In this section, we will generate simple sound signals and analyze them in the frequency domain, by using discrete Fourier transform.
import numpy as np
import matplotlib.pyplot as plt
First, an extremely short review of the discrete Fourier transform. The discrete Fourier transform transforms a sequence of $N$ complex numbers $x_0, x_1,\dots, x_{N-1}$ into another sequence of complex numbers, $X_0, X_1, \dots, X_{N-1}$ defined by
\begin{align} X_k &= \sum_{n=0}^{N-1}x_n e^{-j2\pi kn/N} \\ &= \sum_{n=0}^{N-1}x_n \left\{\cos\left(2\pi kn/N\right)-j\sin\left(2\pi kn/N\right)\right\} \\ \end{align}where the last expression follows from $e^{j\theta} = \cos\theta + j\sin\theta$.
The transform is sometimes denoted by the symbol $\mf{F}$, as in $X=\mf{F}\{x\}$, $\mf{F}(x)$, or simply $\mf{F}x$.
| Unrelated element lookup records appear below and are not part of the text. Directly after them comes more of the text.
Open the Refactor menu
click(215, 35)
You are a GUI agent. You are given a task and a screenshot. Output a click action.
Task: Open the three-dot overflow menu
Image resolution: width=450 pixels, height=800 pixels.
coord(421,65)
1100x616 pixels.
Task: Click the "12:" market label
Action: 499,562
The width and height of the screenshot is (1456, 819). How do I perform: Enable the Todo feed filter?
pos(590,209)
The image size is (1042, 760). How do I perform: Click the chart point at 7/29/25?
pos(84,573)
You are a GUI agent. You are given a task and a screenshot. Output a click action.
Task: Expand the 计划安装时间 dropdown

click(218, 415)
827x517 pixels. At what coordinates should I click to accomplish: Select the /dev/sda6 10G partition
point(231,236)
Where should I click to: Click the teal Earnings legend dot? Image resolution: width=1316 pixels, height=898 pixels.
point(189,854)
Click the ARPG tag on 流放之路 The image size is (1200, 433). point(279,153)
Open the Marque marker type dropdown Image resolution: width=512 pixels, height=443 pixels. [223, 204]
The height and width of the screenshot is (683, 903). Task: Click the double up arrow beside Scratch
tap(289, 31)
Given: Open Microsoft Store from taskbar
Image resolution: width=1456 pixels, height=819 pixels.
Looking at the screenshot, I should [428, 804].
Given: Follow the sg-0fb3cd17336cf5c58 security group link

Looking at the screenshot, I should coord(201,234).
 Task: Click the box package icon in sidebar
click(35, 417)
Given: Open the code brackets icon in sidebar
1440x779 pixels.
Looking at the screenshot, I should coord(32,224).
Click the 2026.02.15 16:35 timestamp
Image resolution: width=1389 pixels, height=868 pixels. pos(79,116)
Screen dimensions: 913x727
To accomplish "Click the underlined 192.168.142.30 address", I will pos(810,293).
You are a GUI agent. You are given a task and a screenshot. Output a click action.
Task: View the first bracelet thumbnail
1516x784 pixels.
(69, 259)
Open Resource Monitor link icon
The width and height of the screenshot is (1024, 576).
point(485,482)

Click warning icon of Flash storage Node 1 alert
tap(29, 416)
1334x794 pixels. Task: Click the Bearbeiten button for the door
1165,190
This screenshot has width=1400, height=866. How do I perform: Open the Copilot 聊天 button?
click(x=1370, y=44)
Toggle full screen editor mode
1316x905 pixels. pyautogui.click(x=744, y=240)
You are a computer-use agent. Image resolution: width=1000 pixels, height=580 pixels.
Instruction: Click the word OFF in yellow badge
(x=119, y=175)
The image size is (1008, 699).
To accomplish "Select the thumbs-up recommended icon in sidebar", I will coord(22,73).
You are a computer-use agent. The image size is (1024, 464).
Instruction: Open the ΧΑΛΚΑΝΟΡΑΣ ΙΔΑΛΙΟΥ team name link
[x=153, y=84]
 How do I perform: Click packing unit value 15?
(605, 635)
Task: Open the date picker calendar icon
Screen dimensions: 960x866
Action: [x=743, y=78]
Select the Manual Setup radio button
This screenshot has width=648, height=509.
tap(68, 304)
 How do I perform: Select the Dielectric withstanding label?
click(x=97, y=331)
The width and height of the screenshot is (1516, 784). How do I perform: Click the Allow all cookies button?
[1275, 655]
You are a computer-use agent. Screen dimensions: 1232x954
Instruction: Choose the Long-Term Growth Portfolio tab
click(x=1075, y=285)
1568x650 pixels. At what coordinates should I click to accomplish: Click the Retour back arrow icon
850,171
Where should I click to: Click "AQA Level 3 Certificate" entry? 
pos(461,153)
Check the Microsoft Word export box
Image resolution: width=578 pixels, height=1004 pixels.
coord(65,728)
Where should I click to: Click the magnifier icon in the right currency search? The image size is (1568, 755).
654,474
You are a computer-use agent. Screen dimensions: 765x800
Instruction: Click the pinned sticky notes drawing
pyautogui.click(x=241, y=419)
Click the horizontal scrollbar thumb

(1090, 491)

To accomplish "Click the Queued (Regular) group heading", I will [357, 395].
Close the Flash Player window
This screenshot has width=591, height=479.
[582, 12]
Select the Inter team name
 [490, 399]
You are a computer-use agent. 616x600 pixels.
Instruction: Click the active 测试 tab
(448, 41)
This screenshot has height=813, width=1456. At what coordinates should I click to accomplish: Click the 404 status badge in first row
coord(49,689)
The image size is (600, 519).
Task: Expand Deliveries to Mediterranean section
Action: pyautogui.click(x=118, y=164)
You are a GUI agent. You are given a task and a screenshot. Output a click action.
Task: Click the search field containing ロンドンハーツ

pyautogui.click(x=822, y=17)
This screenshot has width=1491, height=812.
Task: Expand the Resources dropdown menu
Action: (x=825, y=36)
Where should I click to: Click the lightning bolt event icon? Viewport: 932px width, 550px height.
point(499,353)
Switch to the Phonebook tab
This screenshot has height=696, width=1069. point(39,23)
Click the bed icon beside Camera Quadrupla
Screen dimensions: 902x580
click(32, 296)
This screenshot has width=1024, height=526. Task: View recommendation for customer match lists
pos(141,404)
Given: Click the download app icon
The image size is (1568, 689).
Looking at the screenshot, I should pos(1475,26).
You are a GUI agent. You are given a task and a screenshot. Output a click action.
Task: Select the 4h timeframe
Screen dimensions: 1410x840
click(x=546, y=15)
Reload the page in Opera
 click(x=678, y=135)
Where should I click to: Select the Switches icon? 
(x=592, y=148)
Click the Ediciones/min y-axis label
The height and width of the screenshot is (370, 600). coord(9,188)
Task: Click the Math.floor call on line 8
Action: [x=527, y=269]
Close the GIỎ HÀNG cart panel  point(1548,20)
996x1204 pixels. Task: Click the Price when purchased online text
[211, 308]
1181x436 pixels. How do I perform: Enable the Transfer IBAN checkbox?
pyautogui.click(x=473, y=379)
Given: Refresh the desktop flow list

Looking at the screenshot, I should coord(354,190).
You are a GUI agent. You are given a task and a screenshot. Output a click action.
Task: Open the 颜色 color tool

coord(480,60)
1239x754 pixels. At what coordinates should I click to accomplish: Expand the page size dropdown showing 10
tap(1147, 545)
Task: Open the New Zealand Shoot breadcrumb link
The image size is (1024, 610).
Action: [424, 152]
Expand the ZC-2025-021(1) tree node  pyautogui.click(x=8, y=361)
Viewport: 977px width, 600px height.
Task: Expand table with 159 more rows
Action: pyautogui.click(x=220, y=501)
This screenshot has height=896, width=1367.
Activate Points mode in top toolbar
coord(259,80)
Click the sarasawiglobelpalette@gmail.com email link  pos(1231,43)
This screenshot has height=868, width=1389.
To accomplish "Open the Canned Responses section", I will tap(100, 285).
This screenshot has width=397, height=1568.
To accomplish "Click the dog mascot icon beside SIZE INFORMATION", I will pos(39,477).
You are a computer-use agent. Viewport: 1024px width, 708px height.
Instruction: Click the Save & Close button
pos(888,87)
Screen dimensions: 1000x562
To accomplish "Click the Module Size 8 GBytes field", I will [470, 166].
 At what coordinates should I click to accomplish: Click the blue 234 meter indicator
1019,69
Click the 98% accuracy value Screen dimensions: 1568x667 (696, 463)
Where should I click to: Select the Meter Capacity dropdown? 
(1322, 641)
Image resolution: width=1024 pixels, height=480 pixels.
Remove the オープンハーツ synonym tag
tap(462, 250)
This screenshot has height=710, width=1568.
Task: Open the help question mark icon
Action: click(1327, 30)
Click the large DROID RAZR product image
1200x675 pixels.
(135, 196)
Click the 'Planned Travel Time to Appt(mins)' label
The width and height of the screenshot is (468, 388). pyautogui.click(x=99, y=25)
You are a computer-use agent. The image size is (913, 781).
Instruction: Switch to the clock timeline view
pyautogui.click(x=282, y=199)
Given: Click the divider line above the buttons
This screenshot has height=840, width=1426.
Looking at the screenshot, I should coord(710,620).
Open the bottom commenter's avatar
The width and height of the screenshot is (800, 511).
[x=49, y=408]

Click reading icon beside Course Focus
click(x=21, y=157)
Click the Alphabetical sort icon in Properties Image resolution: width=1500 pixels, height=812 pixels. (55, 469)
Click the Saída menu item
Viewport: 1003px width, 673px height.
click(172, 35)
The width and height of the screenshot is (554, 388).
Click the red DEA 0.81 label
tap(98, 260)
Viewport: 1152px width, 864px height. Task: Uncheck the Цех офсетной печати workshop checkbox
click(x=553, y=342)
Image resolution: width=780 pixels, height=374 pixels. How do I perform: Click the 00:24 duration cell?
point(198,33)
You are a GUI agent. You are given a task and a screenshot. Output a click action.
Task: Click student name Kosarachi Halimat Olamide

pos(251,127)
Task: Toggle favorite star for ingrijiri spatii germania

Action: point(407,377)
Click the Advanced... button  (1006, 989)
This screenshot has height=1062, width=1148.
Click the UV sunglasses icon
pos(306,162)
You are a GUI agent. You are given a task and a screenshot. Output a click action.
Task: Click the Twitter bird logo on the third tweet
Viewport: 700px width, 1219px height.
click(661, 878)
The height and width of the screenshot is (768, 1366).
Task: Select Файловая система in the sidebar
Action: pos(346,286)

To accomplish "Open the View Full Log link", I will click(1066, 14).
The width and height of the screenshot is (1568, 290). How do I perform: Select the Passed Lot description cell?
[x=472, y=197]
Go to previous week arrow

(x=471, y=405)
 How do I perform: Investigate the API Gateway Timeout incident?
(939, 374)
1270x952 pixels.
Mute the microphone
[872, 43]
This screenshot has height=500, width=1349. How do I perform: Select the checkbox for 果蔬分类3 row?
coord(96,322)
The above can be interpreted as the discrete analogy of the Fourier series
\begin{align} x_n = \frac{1}{N}\sum_{k=0}^{N-1}X_k e^{j2\pi kn/N} \end{align}which is the inverse Fourier transform, where $X_k$ is a complex number that contains both amplitude and phase of a complex sinusoidal component of $x_n$.
The discrete Fourier transform is linear, so can be expressed by a matrix multiplication $X=\mf{F}\{x\}=Wx$ where
$$ X=\bmat{X_0 \\ X_1 \\ X_2 \\ \vdots \\ X_{N-1}} = \bmat{ 1 & 1 & 1 & \cdots & 1 \\ 1 & \omega & \omega^2 & \cdots & \omega^{N-1} \\ 1 & \omega^2 & \omega^4 & \cdots & \omega^{2(N-1)} \\ \vdots & \vdots & \vdots & \ddots & \vdots \\ 1 & \omega^{N-1} & \omega^{2(N-1)} & \cdots & \omega^{(N-1)(N-1)} } \bmat{x_0 \\ x_1 \\ x_2 \\ \vdots \\ x_{N-1}} = Wx $$with $\omega = e^{-j2\pi/N}$, which is just the $N$-th root of $1$.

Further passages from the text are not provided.